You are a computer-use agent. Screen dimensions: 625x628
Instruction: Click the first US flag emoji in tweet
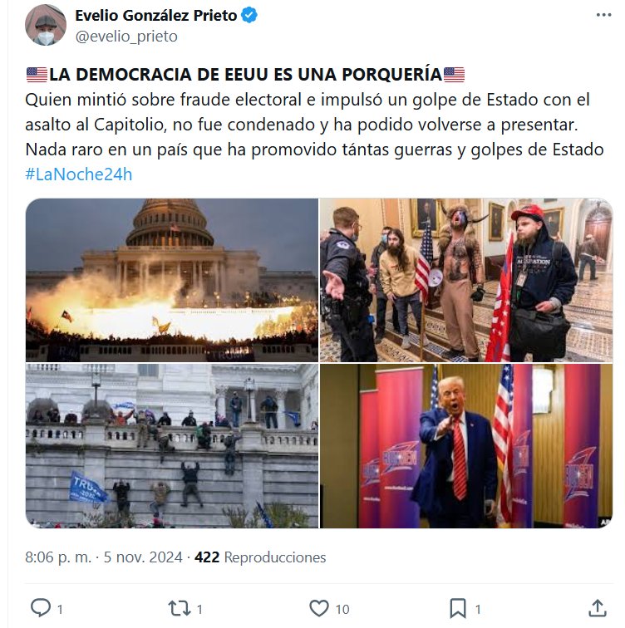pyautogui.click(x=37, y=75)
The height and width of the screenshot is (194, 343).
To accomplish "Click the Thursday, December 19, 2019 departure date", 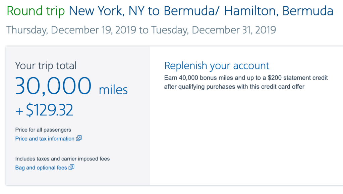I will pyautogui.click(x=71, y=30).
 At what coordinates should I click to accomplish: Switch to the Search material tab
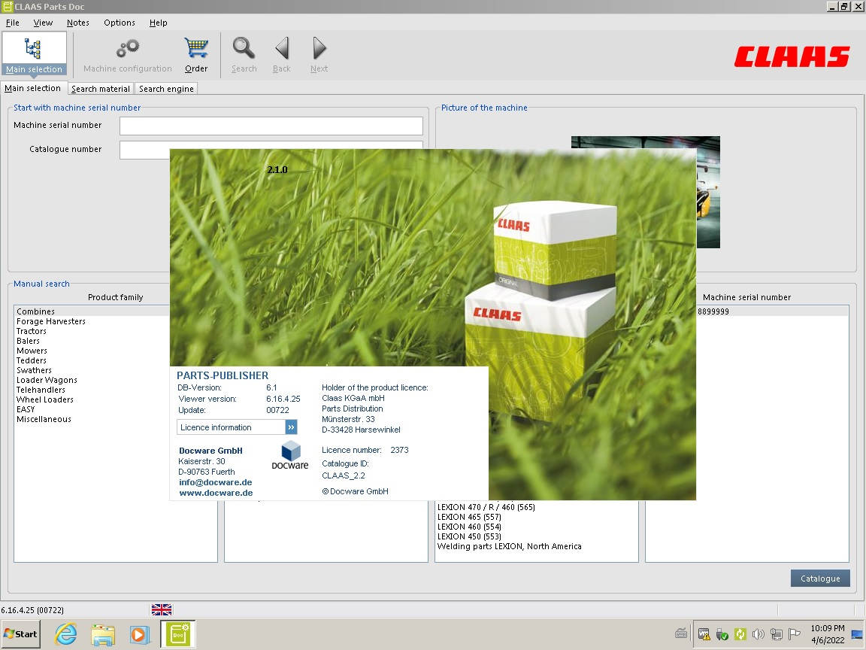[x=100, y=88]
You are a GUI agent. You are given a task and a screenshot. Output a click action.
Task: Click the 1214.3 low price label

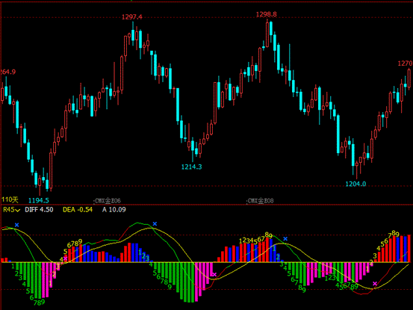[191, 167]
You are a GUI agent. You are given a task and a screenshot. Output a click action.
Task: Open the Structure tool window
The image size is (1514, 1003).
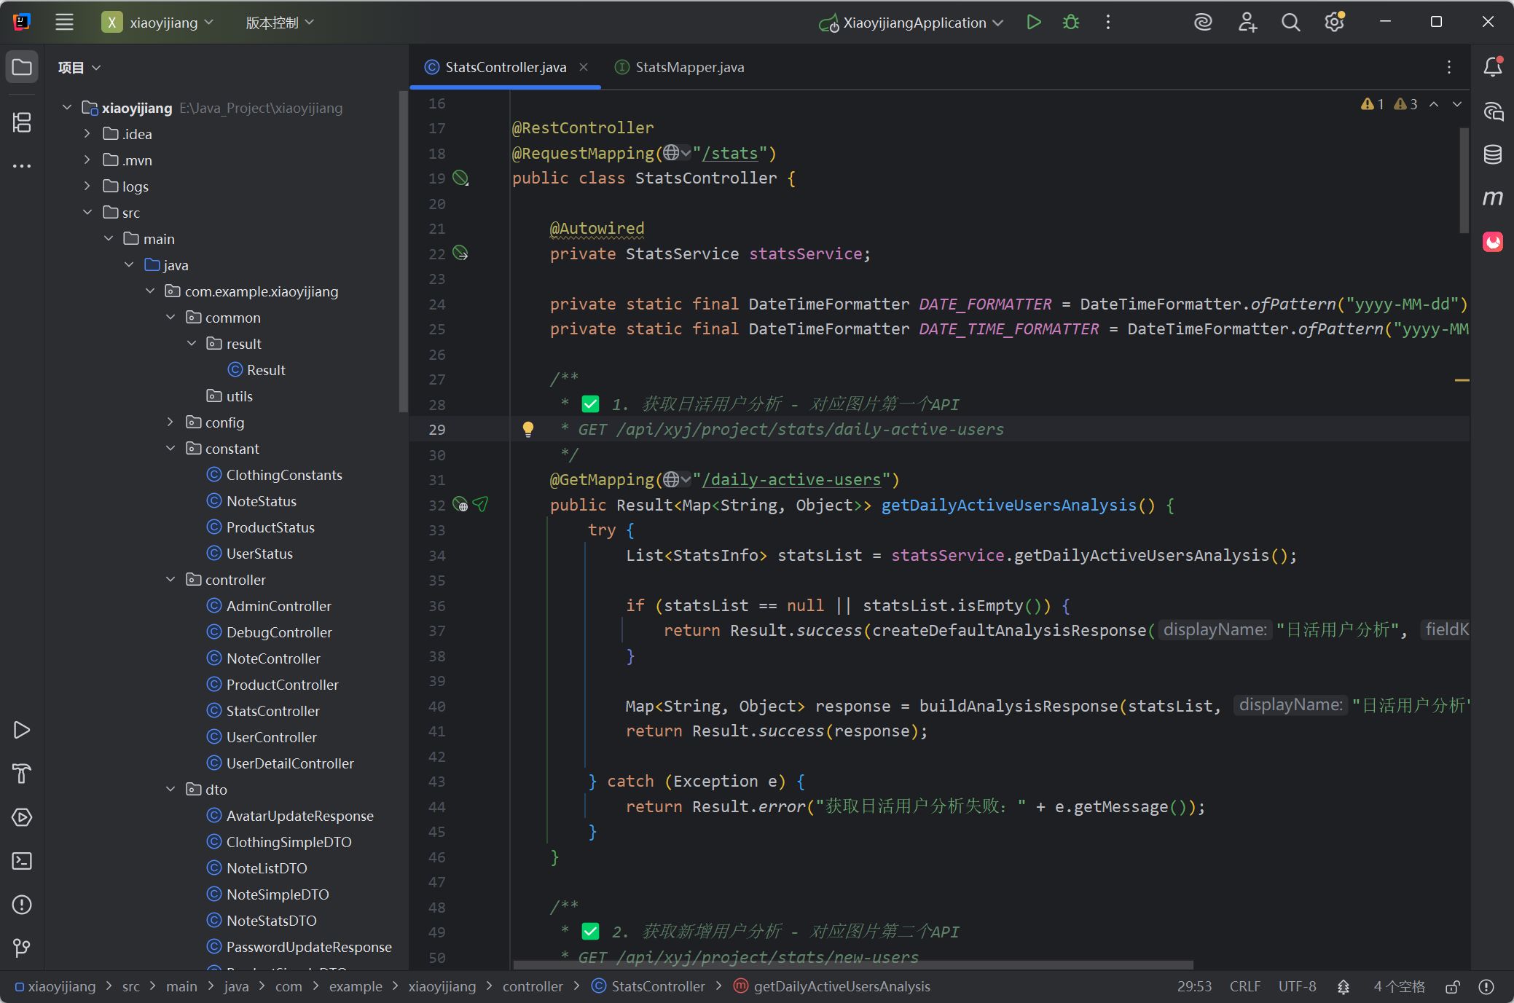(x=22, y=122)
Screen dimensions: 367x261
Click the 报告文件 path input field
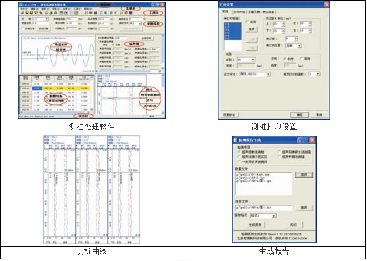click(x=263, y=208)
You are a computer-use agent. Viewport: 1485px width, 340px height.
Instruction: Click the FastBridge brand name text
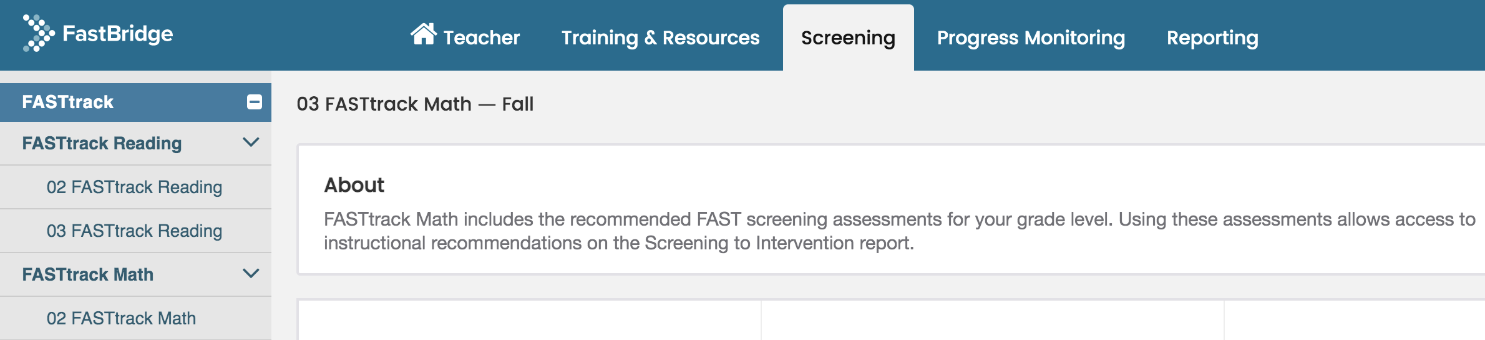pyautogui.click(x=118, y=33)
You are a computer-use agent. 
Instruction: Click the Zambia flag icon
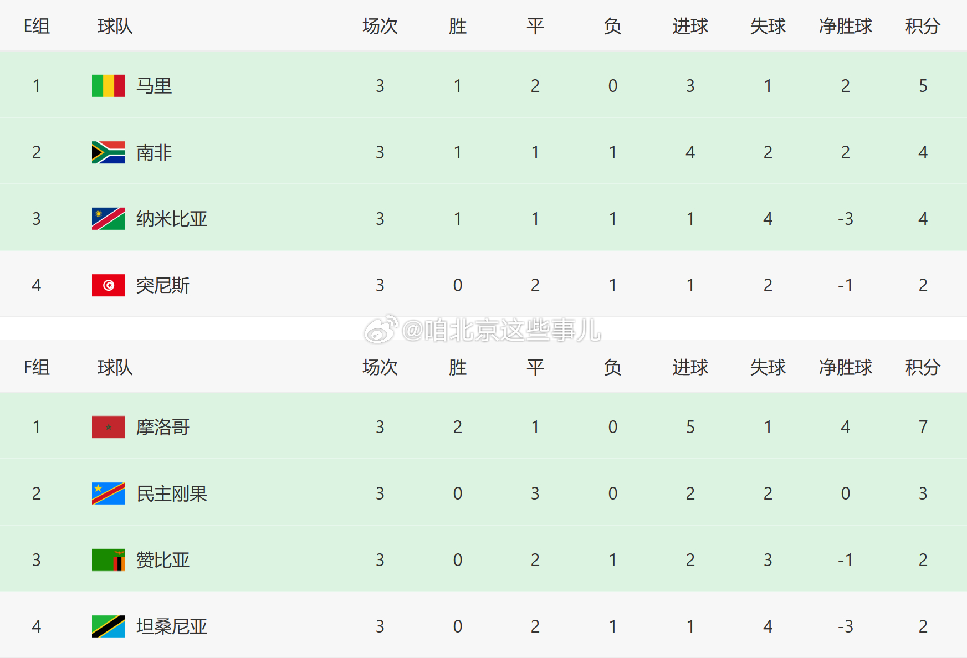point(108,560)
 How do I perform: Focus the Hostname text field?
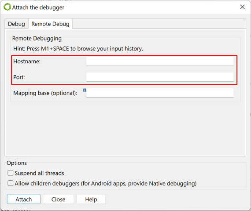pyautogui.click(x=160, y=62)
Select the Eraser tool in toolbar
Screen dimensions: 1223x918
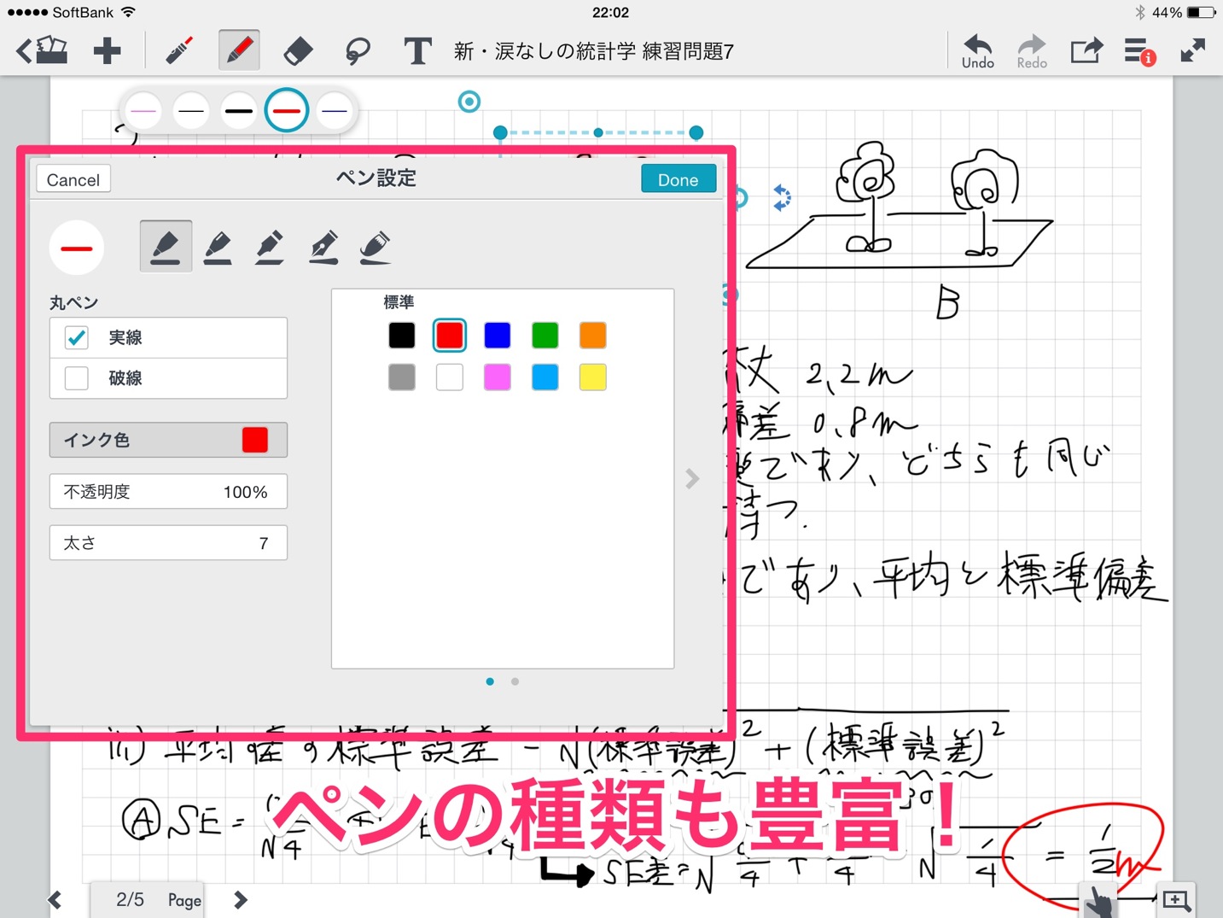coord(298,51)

| Problem requirements |
Write out, word for word, the lines running from the one containing "Task: Click the 1214.3 low price label" to the end of the data above; the pictures are to be left out.

| Answer below |
Task: Click the 1214.3 low price label

[191, 167]
You are a GUI agent. You are given a task and a screenshot. Output a click action.
Task: Open the Structure tool window
The image size is (1514, 1003).
(x=22, y=122)
Screen dimensions: 367x261
Click the 报告文件 path input field
click(x=263, y=208)
You are a computer-use agent. Viewport: 1485px width, 340px height.
Instruction: Click the FastBridge brand name text
pyautogui.click(x=118, y=33)
You are a computer-use agent. 
Instruction: Click the Zambia flag icon
point(108,560)
 How do I perform: Focus the Hostname text field?
pyautogui.click(x=160, y=62)
Select the Eraser tool in toolbar
Screen dimensions: 1223x918
coord(298,51)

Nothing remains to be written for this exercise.